No information was communicated on the contents of this report, but one imagines with what prudent sagacity the commander Cottel had to analyze a "phenomenon" which had several dozen witnesses.
The Army had, in fact, set up a stand at the Exhibit-Fair in Metz. It was there that, at nightfall, a powerful searchlight kept running, sweeping the city sky.
Sunday therefore, around 8:10 p.m., the projector "ctahces" in its beam a strange motionless globe.
"It looked like a Christmas tree ball," said Commander Cottel afterwards.
First, one believed in the presence of a weather balloon. Soon, a dozen military experts surrounded the commander. They all agreed:
"It cannot be a weather balloon: its diameter is at least fifty meters."
All kinds of hypotheses were then put forward, the specialists not daring to advance too much that of a flying saucer. It was decided to clean the windows and even change the coals of the projector. But when it was turned on again, the "thing" was still there. It stayed there until 11 p.m., when one resigned to turning off the projector. Meanwhile, the radar set which had constantly swept the sky had failed to detect the mysterious craft:
"The "thing", commented a technician, "is probably not metallic and that is why the radar could not detect it."
As usual, we won't know anything for a long time.
Many curious people who had gathered around the searchlight were also able to observe the "Christmas tree ball". Some residents of the Faubourg de Sablon were to say the next day that they too had noticed the phenomenon.
A 13-year-old boy, the little Gilbert Lelay, claims to have seen Tuesday evening, around 10:30 p.m., a mysterious craft in a meadow, some 500 meters from his parents' home, in the village of Ste-Marie-en-Erbray, near Châteaubriand.
The child declares that he stayed for ten minutes to observe, about ten meters away, this craft which had the shape of a phosphorescent cigar. A passenger, a man dressed in a suit, a gray hat, wearing boots, reportedly said to him in French: "Look, but don't touch." He put his hand on the boy's shoulder while, in the other hand, he was holding a ball launching purple flashes. He got into the craft through a door which he slammed. On what could be a dashboard were several multicolored buttons.
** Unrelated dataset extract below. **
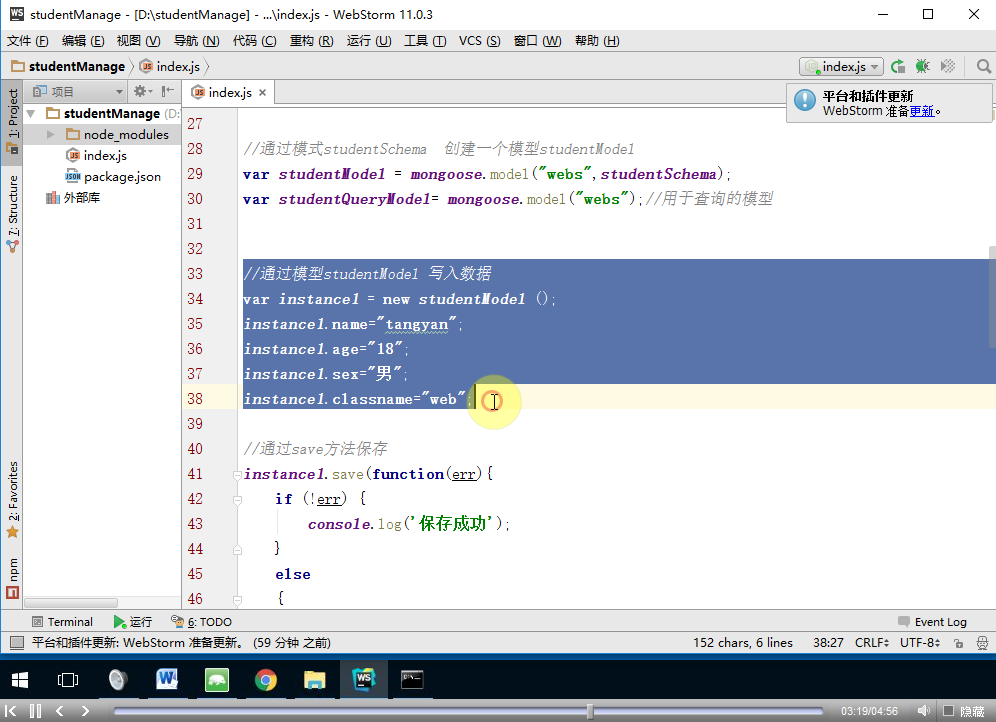Close the index.js editor tab
The width and height of the screenshot is (996, 722).
263,92
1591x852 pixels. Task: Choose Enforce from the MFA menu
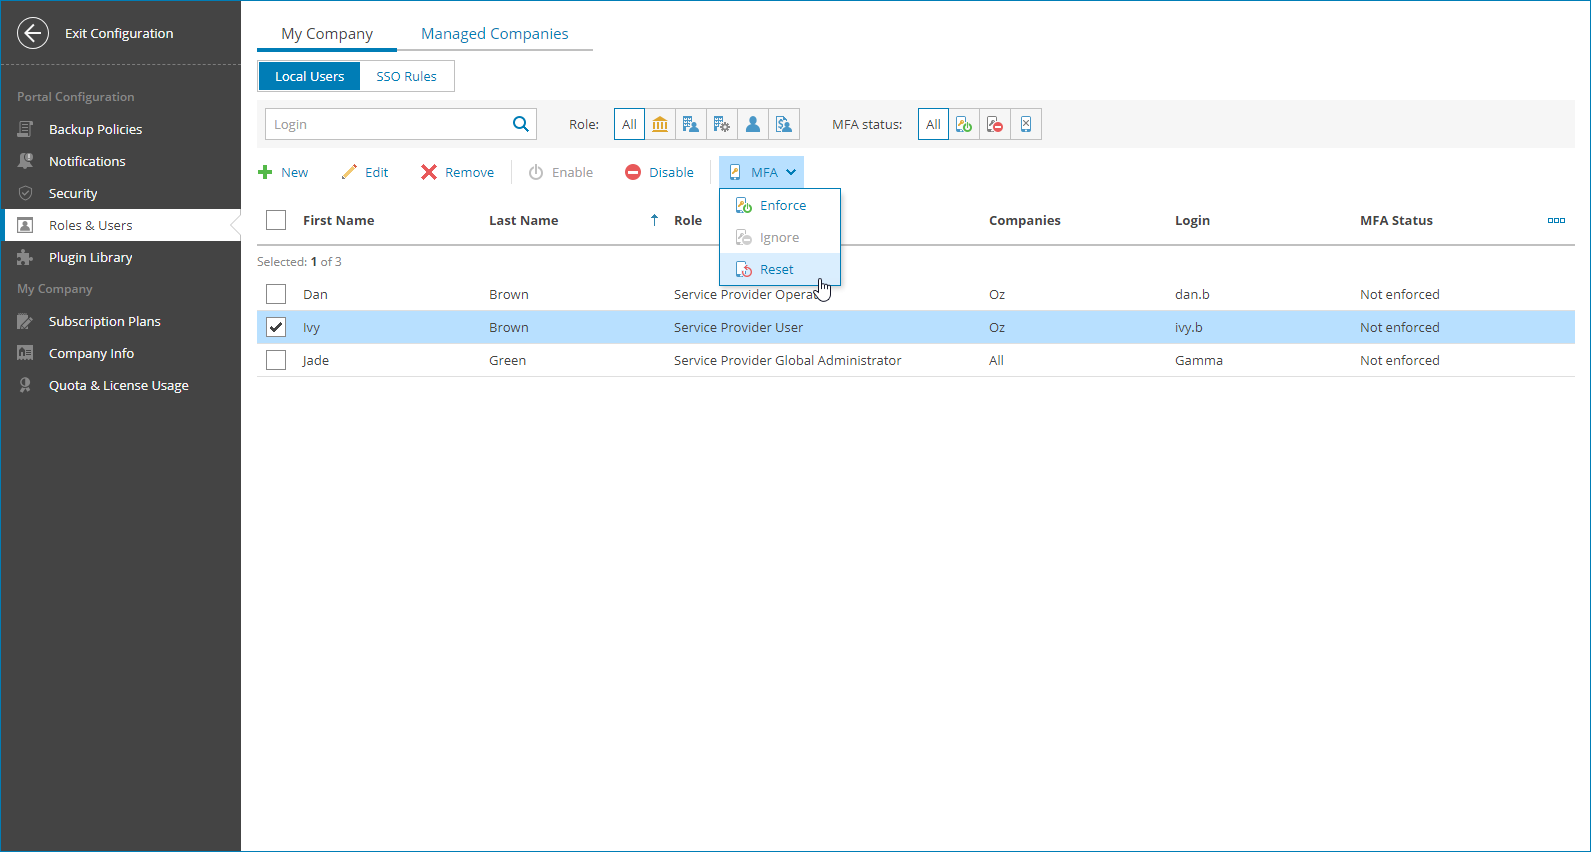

Still according to the child, the object rose slowly vertically, throwing fires in all directions, made two turns in the air and suddenly disappeared.
Two residents of the Toulouse suburbs, MM. Pierre Vidal and his nephew Ancel Hurle, were able to see, yesterday morning, at dawn, barely a hundred meters from their house, a giant rocket which, departing from a field, quickly disappeared in the sky generating a clarity of rare intensity.
The two men then went to the place where they located the starting point of the mysterious object. There they found that the grass had been packed on a circular surface 5 meters in diameter. In the center of this area, they discovered in the ground, four prints appearing to have been left by the feet of a heavy craft.
The grass was covered with droplets from the condensation of fatty vapor and which smelled of petroleum.
Two residents of Clamecy (Nièvre), MM. Henri Gallois and Louis Vigneron, fairground merchants, said they had seen a cylindrical craft in a meadow near Corbigny.
They state that while they were about 50 meters from the craft, they felt an electric shock while the engine of their truck stopped and the headlights went out. When the craft was gone, the headlights turned back on, but they had to restart the engine.